:: Stated problem ::
Switch "event" to "meeting" everywhere in the rows below, and write all the rows out again with nothing else changed.

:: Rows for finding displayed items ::
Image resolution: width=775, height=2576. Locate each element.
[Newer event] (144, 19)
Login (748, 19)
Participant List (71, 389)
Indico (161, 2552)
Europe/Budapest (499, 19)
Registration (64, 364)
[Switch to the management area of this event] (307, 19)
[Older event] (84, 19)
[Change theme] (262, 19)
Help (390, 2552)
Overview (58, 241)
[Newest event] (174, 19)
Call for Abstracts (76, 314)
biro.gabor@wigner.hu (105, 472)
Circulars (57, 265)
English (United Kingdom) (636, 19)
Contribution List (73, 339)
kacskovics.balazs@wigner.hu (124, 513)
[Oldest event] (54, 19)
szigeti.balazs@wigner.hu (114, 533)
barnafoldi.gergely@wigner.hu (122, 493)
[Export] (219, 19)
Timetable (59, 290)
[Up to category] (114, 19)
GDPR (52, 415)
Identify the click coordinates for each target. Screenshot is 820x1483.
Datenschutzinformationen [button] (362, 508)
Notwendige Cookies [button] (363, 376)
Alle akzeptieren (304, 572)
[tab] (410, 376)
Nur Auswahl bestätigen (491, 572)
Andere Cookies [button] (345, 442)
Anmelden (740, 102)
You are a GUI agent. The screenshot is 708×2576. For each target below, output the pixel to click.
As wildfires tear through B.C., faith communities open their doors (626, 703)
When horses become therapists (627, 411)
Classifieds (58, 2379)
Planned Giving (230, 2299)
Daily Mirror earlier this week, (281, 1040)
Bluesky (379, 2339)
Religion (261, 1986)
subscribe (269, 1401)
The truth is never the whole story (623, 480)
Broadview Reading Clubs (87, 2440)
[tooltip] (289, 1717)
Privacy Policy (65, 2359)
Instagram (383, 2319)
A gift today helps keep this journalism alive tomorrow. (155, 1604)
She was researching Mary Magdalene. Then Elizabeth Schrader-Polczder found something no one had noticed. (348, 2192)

:: Exercise output ::
Image resolution: width=775, height=2576. Locate each element.
[Newer meeting] (144, 19)
Login (748, 19)
Participant List (71, 389)
Indico (161, 2552)
Europe/Budapest (499, 19)
Registration (64, 364)
[Switch to the management area of this meeting] (307, 19)
[Older meeting] (84, 19)
[Change theme] (262, 19)
Help (390, 2552)
Overview (58, 241)
[Newest meeting] (174, 19)
Call for Abstracts (76, 314)
biro.gabor@wigner.hu (105, 472)
Circulars (57, 265)
English (United Kingdom) (636, 19)
Contribution List (73, 339)
kacskovics.balazs@wigner.hu (124, 513)
[Oldest meeting] (54, 19)
szigeti.balazs@wigner.hu (114, 533)
barnafoldi.gergely@wigner.hu (122, 493)
[Export] (219, 19)
Timetable (59, 290)
[Up to category] (114, 19)
GDPR (52, 415)
Identify the click coordinates for each target. Screenshot is 820x1483.
Datenschutzinformationen [button] (362, 508)
Notwendige Cookies [button] (363, 376)
Alle akzeptieren (304, 572)
[tab] (410, 376)
Nur Auswahl bestätigen (491, 572)
Andere Cookies [button] (345, 442)
Anmelden (740, 102)
You are a GUI agent. The screenshot is 708×2576. For each target below, output the pixel to click.
As wildfires tear through B.C., faith communities open their doors (626, 703)
When horses become therapists (627, 411)
Classifieds (58, 2379)
Planned Giving (230, 2299)
Daily Mirror earlier this week, (281, 1040)
Bluesky (379, 2339)
Religion (261, 1986)
subscribe (269, 1401)
The truth is never the whole story (623, 480)
Broadview Reading Clubs (87, 2440)
[tooltip] (289, 1717)
Privacy Policy (65, 2359)
Instagram (383, 2319)
A gift today helps keep this journalism alive tomorrow. (155, 1604)
She was researching Mary Magdalene. Then Elizabeth Schrader-Polczder found something no one had noticed. (348, 2192)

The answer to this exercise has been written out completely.